Municípios deveriam ser remembrados, diz advogado

11 JAN 2009Por 22h:17
     

        Lívia Ferreira

A criação municípios com base em critérios políticos está alimentando a dependência das cidades brasileiras em relação às transferências de dinheiro pela União. A avaliação é do advogado tributarista Alexandre Bastos, que há 15 anos trabalha com finanças públicas e defende inclusive o remembramento de municípios do Estado que não conseguiram se viabilizar economicamente. "Tem lugar que tem que se fazer estudo de viabilidade para se fazer remembramento. Isto é uma coisa que não se discute no Brasil e tem previsão."

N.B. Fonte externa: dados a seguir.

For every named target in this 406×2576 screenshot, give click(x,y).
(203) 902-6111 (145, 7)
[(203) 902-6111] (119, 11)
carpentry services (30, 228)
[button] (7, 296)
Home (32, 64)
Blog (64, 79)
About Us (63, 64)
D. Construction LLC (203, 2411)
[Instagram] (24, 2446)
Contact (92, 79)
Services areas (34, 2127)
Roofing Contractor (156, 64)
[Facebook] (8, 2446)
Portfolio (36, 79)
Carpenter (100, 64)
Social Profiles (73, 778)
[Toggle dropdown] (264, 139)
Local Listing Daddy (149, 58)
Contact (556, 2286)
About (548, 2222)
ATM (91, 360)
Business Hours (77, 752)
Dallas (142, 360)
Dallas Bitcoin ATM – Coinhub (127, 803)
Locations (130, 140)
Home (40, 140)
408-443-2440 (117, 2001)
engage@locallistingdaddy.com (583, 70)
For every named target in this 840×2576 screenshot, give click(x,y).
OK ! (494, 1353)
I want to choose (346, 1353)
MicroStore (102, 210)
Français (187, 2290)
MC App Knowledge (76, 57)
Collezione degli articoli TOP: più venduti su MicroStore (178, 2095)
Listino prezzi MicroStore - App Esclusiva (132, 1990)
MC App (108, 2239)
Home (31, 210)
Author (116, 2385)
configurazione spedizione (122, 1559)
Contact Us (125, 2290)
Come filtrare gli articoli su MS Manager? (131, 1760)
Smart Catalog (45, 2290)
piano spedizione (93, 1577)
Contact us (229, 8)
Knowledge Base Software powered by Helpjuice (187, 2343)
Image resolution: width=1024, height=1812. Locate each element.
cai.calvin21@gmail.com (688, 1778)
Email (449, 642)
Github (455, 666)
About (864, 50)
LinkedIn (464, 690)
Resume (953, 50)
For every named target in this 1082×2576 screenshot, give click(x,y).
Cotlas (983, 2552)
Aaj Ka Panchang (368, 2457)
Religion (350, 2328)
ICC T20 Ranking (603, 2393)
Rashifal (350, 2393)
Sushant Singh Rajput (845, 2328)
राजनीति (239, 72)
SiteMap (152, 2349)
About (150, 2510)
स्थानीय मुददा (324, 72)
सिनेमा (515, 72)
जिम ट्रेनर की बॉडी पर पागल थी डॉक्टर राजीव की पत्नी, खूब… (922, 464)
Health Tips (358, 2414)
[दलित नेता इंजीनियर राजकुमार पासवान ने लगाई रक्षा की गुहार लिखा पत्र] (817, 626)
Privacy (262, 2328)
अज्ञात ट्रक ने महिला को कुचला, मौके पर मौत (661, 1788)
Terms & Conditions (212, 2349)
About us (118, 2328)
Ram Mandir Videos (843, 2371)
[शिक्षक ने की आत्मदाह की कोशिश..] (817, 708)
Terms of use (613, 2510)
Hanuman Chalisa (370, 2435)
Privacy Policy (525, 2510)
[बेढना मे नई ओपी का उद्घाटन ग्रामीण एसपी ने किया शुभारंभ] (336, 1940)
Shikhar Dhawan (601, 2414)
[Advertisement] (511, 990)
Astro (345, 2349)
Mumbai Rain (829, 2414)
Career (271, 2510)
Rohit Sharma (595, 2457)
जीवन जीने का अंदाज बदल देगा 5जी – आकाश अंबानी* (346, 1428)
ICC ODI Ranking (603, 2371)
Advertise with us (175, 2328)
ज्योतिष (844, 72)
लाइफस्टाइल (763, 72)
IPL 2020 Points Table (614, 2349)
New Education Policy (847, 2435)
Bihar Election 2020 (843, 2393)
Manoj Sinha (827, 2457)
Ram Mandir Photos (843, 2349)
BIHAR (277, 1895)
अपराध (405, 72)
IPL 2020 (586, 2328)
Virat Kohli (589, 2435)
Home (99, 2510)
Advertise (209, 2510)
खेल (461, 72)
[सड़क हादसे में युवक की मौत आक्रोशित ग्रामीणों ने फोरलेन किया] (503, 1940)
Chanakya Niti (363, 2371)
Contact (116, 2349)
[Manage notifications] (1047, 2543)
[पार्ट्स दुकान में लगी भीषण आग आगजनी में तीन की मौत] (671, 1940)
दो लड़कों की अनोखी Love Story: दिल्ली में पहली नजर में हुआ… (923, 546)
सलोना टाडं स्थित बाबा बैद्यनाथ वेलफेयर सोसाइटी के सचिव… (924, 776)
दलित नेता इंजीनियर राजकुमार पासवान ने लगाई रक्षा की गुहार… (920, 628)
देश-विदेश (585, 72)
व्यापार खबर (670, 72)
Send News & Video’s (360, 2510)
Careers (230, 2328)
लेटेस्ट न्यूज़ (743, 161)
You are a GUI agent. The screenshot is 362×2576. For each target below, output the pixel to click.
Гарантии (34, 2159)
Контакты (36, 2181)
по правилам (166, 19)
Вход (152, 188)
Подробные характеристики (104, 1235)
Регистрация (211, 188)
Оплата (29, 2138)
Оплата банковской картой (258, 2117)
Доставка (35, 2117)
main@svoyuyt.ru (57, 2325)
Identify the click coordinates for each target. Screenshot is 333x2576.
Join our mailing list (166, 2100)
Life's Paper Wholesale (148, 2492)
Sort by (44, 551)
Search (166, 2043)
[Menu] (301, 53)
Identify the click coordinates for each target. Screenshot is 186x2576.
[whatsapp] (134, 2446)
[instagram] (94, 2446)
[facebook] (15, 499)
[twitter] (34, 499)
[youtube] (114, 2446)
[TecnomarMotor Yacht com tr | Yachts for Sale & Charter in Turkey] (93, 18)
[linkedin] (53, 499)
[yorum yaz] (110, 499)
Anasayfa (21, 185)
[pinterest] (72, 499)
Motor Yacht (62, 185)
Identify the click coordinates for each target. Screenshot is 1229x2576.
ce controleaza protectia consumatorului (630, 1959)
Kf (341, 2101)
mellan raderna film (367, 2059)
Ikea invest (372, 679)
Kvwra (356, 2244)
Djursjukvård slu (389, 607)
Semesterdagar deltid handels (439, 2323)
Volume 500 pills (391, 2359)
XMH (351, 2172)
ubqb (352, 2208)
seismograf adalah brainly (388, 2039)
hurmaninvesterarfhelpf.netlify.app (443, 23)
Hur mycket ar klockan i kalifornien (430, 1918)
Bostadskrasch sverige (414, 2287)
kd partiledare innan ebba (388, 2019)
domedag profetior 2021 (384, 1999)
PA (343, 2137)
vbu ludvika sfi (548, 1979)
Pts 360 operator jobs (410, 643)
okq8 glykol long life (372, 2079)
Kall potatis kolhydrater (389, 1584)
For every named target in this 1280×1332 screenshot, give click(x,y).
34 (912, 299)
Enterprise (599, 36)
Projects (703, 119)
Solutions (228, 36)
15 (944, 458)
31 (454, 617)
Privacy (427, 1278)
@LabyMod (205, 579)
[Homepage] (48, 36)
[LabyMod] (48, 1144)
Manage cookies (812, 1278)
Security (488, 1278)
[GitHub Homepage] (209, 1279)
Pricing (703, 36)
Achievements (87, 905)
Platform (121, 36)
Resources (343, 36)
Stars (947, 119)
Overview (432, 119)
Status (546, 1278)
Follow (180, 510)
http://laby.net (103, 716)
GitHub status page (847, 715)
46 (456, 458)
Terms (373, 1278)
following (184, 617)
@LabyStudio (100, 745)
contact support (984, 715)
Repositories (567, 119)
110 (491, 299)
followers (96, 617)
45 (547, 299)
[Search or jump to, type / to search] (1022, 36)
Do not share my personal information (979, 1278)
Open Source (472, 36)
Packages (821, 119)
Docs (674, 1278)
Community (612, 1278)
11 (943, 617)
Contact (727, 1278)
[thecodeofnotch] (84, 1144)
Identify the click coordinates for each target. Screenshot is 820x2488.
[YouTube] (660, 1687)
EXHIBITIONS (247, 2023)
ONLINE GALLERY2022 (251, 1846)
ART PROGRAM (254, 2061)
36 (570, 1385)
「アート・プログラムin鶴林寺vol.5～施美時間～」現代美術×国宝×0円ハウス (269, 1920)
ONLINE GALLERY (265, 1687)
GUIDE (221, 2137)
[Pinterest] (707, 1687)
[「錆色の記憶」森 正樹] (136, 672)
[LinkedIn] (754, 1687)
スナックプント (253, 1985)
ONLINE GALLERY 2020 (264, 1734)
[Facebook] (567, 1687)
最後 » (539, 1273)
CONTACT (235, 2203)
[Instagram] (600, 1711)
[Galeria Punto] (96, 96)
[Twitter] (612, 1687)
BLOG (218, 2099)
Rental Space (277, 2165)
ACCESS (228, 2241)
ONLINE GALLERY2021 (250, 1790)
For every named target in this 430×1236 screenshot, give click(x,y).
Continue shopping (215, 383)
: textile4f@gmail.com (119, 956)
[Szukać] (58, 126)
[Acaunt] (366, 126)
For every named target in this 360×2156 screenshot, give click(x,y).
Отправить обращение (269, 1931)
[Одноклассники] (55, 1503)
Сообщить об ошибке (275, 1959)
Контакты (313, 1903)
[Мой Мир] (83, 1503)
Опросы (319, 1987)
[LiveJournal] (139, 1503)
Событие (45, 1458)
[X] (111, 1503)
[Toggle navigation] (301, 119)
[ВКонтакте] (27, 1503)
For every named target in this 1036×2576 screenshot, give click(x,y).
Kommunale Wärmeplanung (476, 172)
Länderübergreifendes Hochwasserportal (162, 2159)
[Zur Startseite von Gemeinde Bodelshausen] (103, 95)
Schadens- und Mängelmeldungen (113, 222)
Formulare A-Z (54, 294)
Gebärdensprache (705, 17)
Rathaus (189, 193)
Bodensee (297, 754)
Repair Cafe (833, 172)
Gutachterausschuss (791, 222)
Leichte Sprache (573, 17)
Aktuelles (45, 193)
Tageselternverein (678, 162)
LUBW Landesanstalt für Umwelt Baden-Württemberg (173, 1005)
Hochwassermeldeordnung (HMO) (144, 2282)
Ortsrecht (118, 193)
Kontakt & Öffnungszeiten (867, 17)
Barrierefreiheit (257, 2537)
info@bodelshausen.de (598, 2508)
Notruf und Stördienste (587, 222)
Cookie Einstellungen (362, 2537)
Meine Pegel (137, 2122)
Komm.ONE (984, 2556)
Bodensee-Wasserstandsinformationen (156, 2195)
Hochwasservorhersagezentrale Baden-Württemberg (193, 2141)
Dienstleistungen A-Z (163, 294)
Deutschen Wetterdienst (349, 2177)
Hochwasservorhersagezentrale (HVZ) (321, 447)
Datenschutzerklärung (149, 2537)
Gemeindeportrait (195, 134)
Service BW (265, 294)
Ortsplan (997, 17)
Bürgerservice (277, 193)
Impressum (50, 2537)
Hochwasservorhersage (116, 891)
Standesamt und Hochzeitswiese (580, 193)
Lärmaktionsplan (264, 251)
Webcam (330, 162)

Após a promulgação da Constituição de 1988, foram criados quase 1300 municípios, a maioria dependentes dos repasses do Governo Federal. Em mais de 1600 dos 5562 municípios brasileiros, pelo menos 25% do orçamento são consumidos no pagamento de prefeito, vereadores e funcionalismo. Em 24 Assembléias Legislativas, tramitam projetos para a criação de mais de 800 municípios. Na Assembléia de Mato Grosso do Sul existem projetos prevendo a criação de Itahum, a partir do desmembramento de Dourados, Quebra-Côco (Sidrolândia) e Anhanduí (Campo Grande).

A Constituição Federal prevê que a criação, incorporação ou desmembramento de municípios depende de estudo de viabilidade municipal. Na prática porém, nem sempre isto ocorre. "O problema é que geralmente o patrocínio destas idéias de criação de municípios, ao contrário de ter vindo de uma demanda econômica, vem de uma demanda política", afirma Bastos.